RE: New Public Review Issue: Proposed Update UTS #18

From: Michael Maxwell (mmaxwell@casl.umd.edu)
Date: Tue Oct 02 2007 - 11:59:46 CST

  • Next message: Philippe Verdy: "RE: Proposal for additional syntax (was Re: New Public Review Issue: Proposed Update UTS #18)"

    I hesitate to jump into this thread, but:

    Asmus Freytag wrote:
    > Depending on how many accented letters a language uses,
    > writing the equivalent expression manually can be both
    > tedious and error-prone.

    Aren't there two issues here that need to be separated:

    (1) the issue of what some regex *means*, e.g. what ^X means, where X is some regex.

    (2) the question of how easy it is to enter X on a computer.

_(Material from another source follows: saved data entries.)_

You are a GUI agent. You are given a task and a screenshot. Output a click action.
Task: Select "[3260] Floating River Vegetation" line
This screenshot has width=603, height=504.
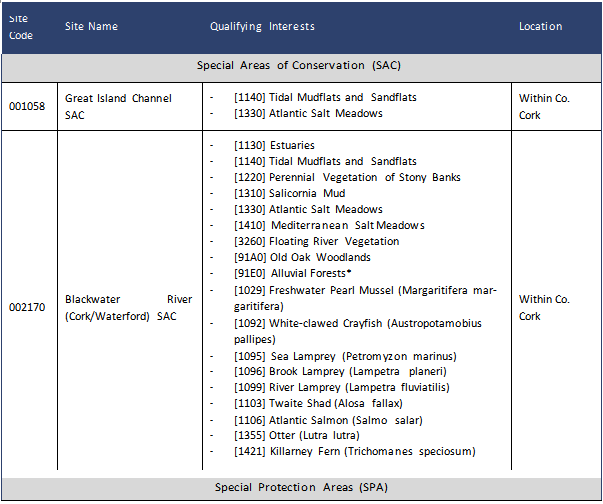(x=316, y=241)
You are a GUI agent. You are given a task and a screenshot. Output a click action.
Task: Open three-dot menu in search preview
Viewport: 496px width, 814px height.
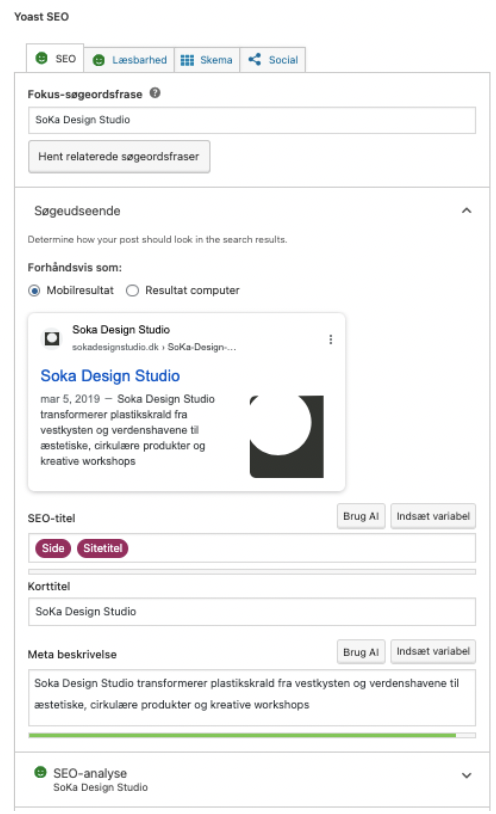330,339

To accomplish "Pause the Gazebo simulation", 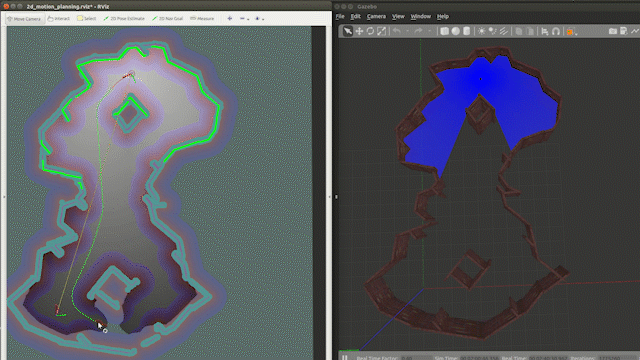I will point(345,357).
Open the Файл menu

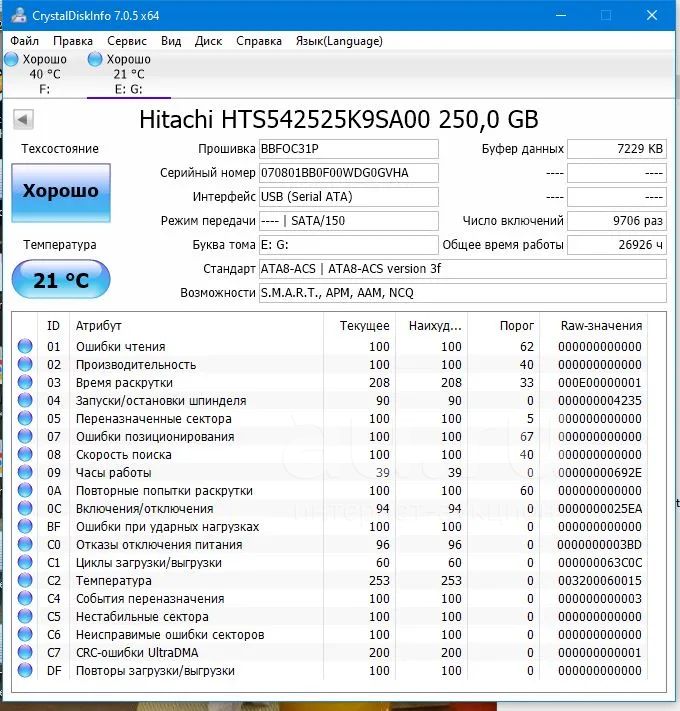pyautogui.click(x=24, y=41)
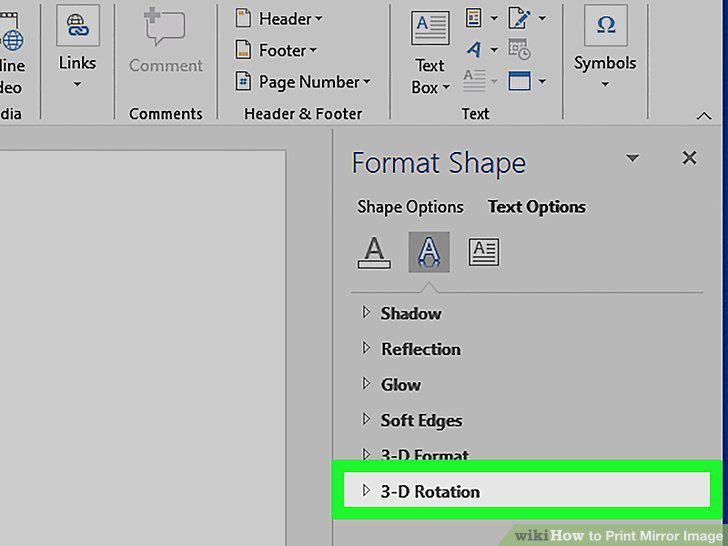Switch to Shape Options tab

[410, 207]
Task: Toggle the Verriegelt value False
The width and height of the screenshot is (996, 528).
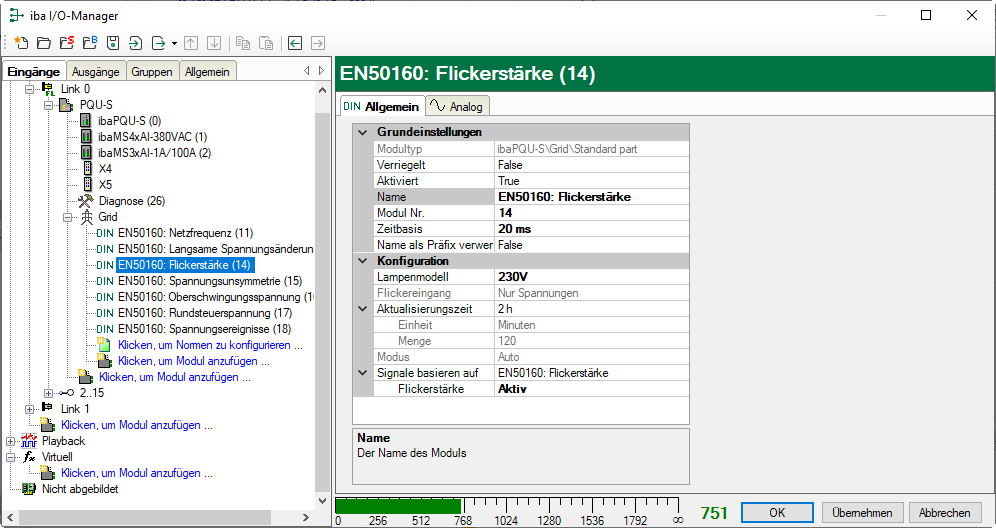Action: pyautogui.click(x=592, y=165)
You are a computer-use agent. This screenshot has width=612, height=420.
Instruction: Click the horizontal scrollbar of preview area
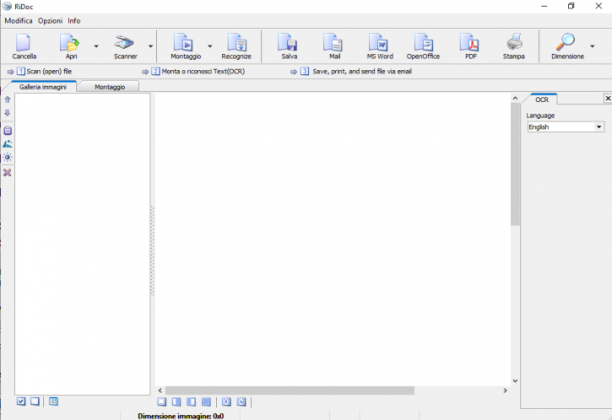(x=290, y=390)
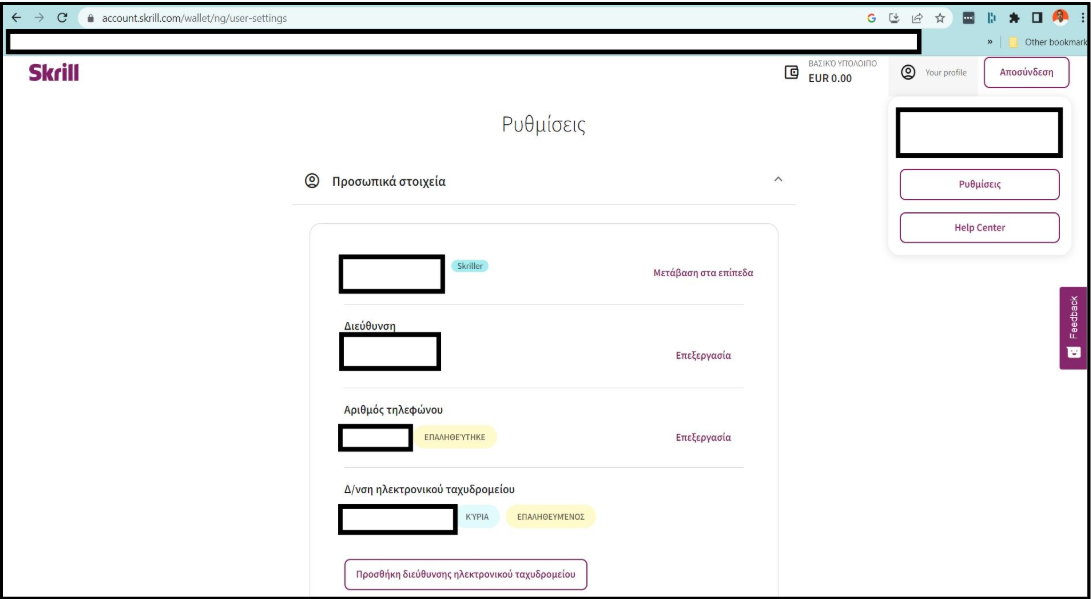1091x599 pixels.
Task: Select Ρυθμίσεις in the profile menu
Action: [979, 185]
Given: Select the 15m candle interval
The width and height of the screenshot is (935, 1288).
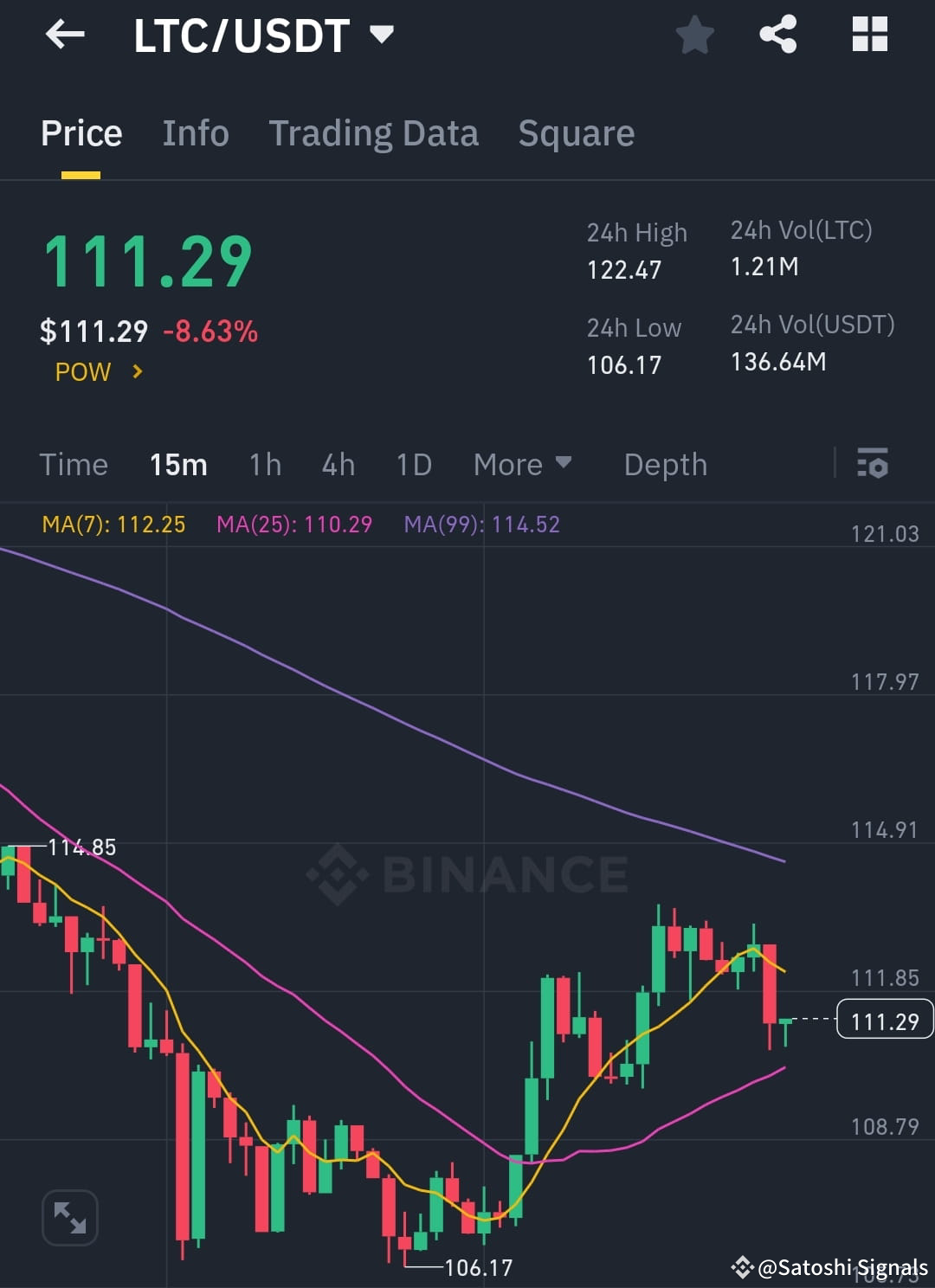Looking at the screenshot, I should pos(178,465).
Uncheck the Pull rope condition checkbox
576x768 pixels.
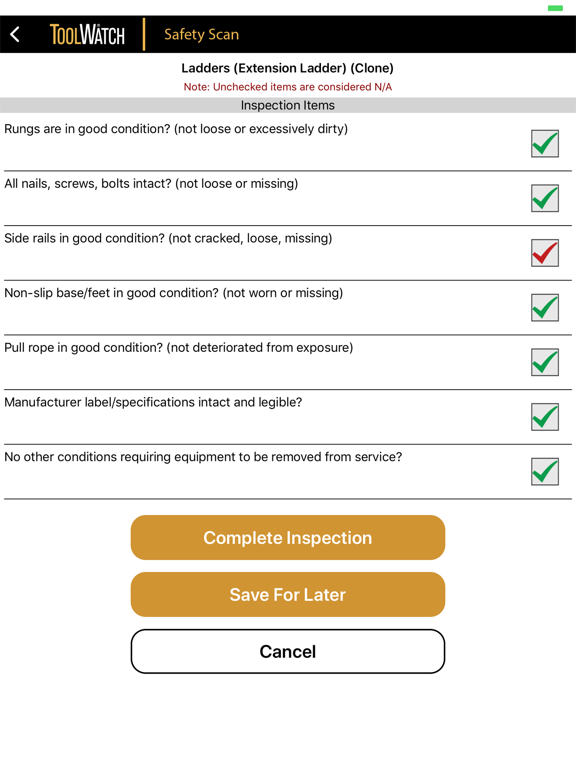pos(545,362)
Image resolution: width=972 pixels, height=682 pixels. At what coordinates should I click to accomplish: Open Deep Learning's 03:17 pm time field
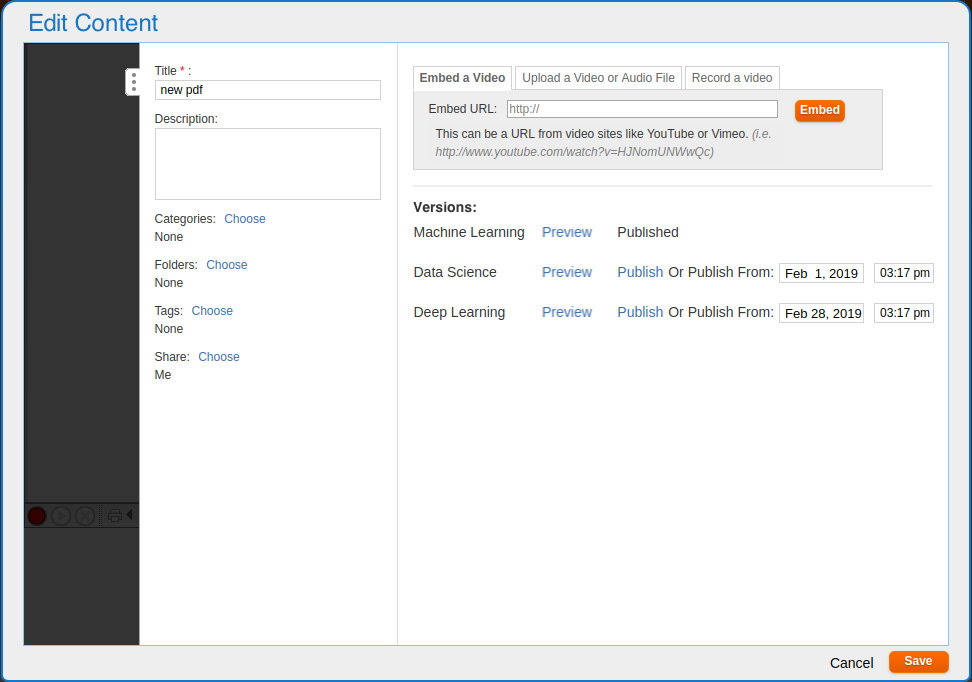pos(904,313)
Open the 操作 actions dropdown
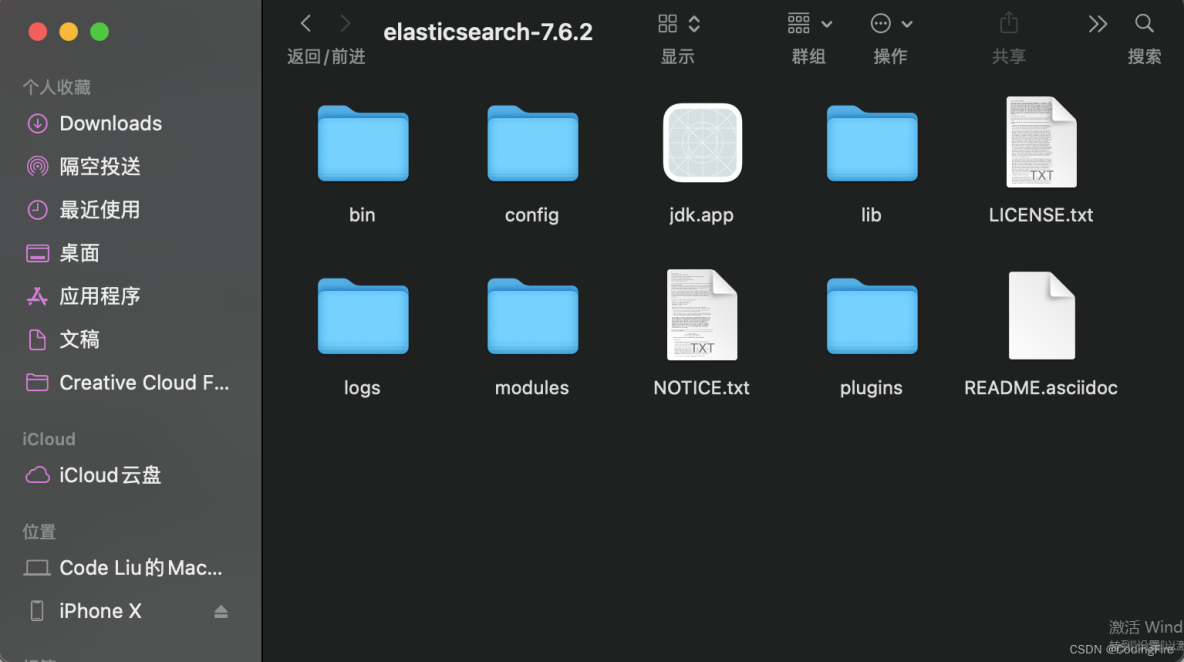Screen dimensions: 1184x662 tap(890, 22)
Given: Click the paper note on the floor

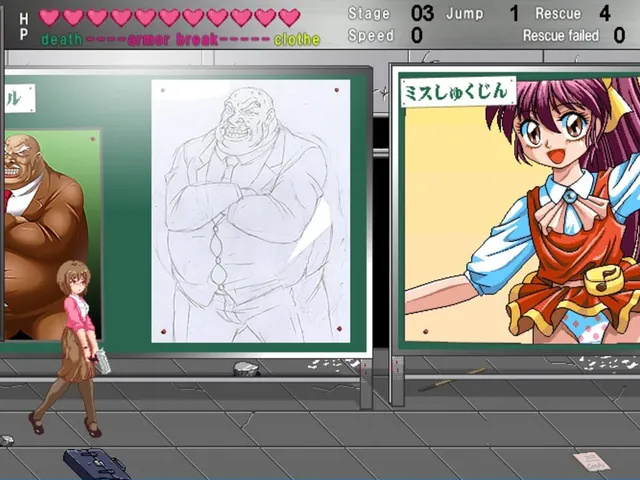Looking at the screenshot, I should [591, 462].
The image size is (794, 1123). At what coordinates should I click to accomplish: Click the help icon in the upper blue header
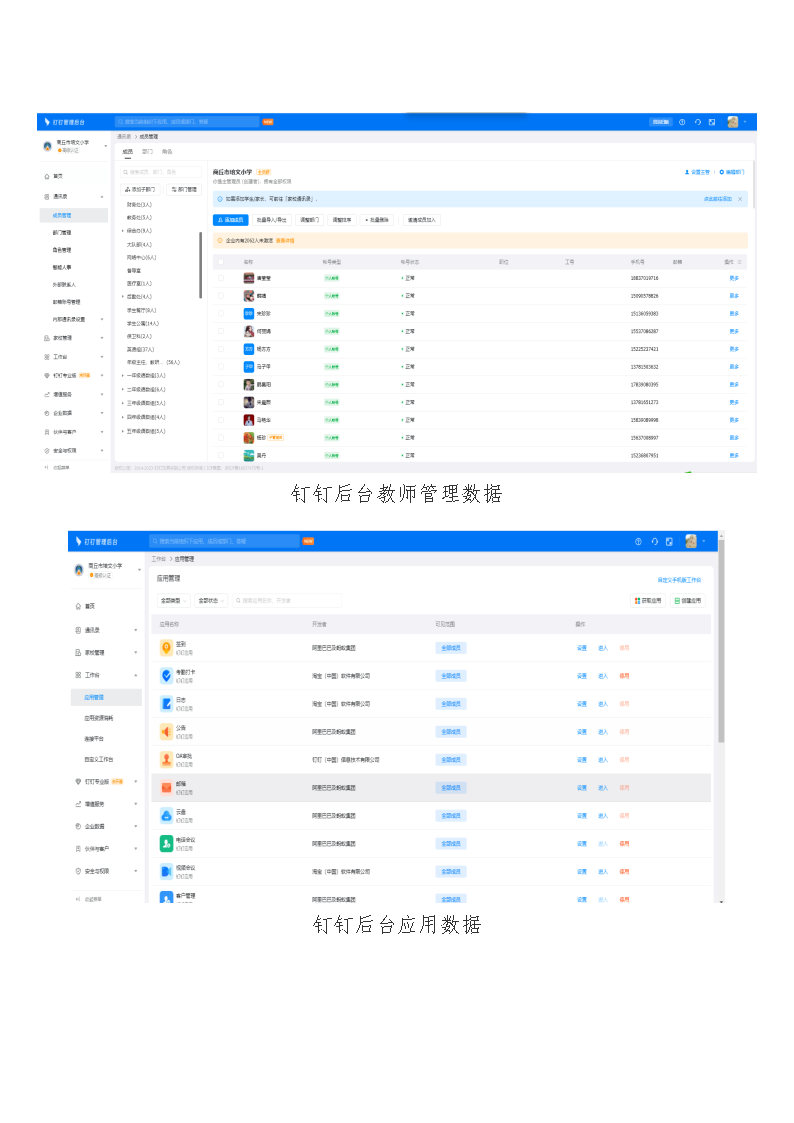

    It seems to me at least that there are lots of ways of doing (2), including keying stuff in at the command line, using a GUI like Bill Poser's, and/or having pre-compiled regexs. The latter might be user-defined (as with certain FSTs, like xfst or sfst), or they might be something that comes pre-defined with a regex-using program (like '[:space:]' is for Posix regex's), or they might be pre-compiled for different locales or for Unicode blocks. There might even be a future regex program that could pull the meaning of some constant regex off of a website like we do for XML schemas now.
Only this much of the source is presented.